### Task requirements
Exclude the pictures and retype the entries as written.
#### Supplied material ####
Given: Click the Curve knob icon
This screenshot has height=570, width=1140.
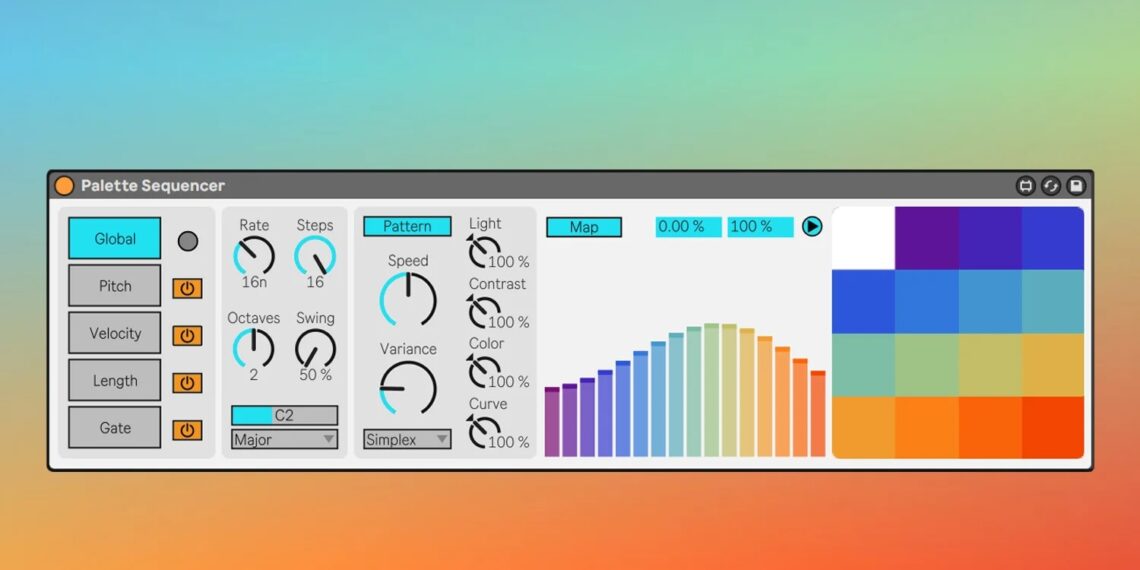Looking at the screenshot, I should 483,430.
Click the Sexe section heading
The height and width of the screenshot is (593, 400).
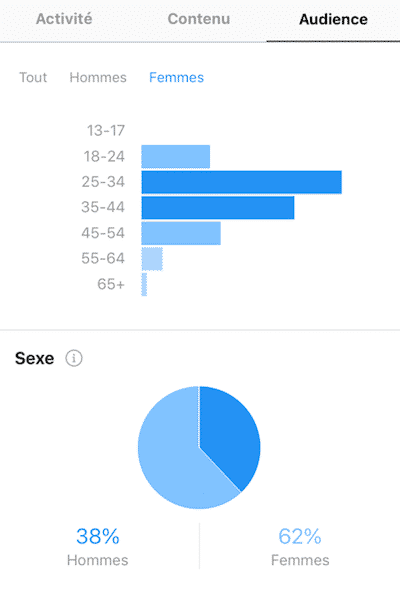tap(34, 358)
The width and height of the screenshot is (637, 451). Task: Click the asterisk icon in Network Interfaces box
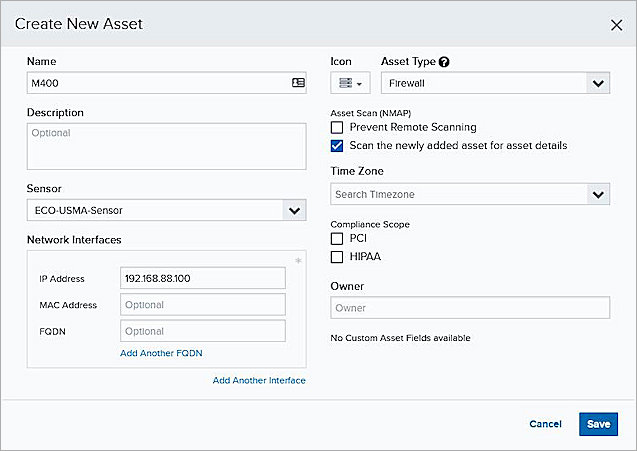click(x=297, y=262)

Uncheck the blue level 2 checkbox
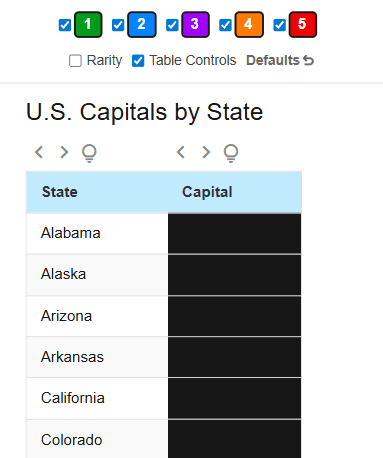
####
### Answer to this problem
Given: Click the Curve knob icon
This screenshot has height=570, width=1140.
Looking at the screenshot, I should 483,430.
Click the Sexe section heading
The height and width of the screenshot is (593, 400).
tap(34, 358)
The width and height of the screenshot is (637, 451). Task: Click the asterisk icon in Network Interfaces box
click(x=297, y=262)

Uncheck the blue level 2 checkbox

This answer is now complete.